Ralph Hunsaker was an Arizona water lawyer who worked for the Interstate Stream Commission, now known as the Arizona Department of Water Resources, working toward federal legislation to authorize construction of Central Arizona Project.
Ralph Hunsaker: The legal side of water
(The story below is built around a recorded interview)
Ralph Hunsaker started his legal career practicing general law. But it wasn’t long before he found himself knee-deep in water issues through his work with the Arizona Interstate Stream Commission. The Commission, which later became the Arizona Department of Water Resources, was primarily charged with dealing with the Colorado River issues, so his involvement started before the Central Arizona Project was authorized.

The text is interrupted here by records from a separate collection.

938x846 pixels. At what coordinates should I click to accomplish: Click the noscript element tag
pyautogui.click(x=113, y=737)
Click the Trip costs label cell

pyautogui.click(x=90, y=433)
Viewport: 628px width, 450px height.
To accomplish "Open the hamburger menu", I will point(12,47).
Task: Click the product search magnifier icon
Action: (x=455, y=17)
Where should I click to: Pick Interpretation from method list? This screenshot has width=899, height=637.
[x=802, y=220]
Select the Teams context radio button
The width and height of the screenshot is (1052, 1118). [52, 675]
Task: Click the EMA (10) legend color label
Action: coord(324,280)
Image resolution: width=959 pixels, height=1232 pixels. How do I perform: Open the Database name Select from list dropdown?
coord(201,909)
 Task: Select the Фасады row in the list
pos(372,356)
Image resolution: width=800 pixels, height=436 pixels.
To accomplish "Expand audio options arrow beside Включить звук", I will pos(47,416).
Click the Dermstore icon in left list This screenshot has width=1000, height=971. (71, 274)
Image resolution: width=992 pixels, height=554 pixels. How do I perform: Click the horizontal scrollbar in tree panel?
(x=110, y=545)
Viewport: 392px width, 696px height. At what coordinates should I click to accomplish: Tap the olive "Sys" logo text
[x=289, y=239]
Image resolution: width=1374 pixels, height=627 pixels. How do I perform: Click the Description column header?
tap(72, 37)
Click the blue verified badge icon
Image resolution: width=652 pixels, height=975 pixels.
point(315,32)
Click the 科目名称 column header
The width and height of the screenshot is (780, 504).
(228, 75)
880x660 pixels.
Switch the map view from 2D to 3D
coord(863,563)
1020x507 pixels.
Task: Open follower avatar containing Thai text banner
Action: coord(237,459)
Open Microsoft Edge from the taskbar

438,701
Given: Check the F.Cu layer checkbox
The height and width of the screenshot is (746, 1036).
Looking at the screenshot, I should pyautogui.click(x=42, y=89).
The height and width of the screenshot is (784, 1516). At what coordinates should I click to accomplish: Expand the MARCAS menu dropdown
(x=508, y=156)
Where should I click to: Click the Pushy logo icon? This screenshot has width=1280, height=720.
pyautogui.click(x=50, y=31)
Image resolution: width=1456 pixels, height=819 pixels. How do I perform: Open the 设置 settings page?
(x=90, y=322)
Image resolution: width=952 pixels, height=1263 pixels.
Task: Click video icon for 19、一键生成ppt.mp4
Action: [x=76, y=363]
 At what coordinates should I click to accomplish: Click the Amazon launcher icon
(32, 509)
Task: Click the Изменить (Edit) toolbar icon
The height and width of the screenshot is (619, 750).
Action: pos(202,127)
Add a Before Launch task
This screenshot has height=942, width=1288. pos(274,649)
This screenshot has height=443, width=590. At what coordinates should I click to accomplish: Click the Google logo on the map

“When I first became involved, we were going back to Washington repeatedly and I assisted in whatever I could in helping to put together legal aspects of or any aspects actually of helping out the Congressional people and doing whatever I could back there,” Hunsaker said.
The hard work paid off. In 1968, President Lyndon B. Johnson signed the Colorado River Basin Project Act, authorizing construction of the project.
“Everybody was ecstatic to say the least. It was a great day for Arizona,” said Hunsaker. “There was a long, long effort of work--blood, sweat, and tears, so to speak--compromise, political maneuvering if you want to call it that, and everybody was very, very happy and pleased.”
His water work didn’t end there. He continued to work for the Commission, his role expanding to include Arizona-wide water jurisdiction, such as dam safety, wells and groundwater. He would research new law, how it is applied, how the court is likely to interpret this aspect, what wells are exempt, etc.
Eventually, the agency took its legal work in-house. But Hunsaker had made his mark.
“The passage of CAP is something that I think all people who worked on it were proud of, and I think rightly so. I probably was one of the minor players in it, but I still felt pride in the fact that it did pass and that it gave this state a much brighter, in my opinion, future then otherwise it would’ve had,” Hunsaker said.